Request: Rescale the listing below from the line holding "Select 17/01/2027 in the ADT column" through the end, inclusive, repeating every line, requests included, but multiplying each coordinate in the answers by 1.2 and rounding to whole numbers with halves rounded up. Leave the pictures out of your answer.

Data supplied:
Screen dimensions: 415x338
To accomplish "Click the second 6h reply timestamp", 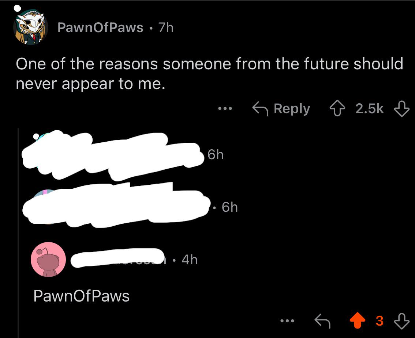I will (230, 207).
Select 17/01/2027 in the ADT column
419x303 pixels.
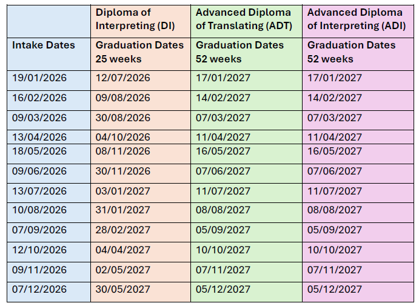pyautogui.click(x=223, y=78)
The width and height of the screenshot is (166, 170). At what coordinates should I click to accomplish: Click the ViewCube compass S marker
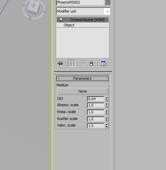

Response to this exercise:
Select 17/01/2027 in the ADT column
419x303 pixels.
pyautogui.click(x=268, y=94)
The width and height of the screenshot is (166, 170). At what coordinates should I click to accomplish: Click the ViewCube compass S marker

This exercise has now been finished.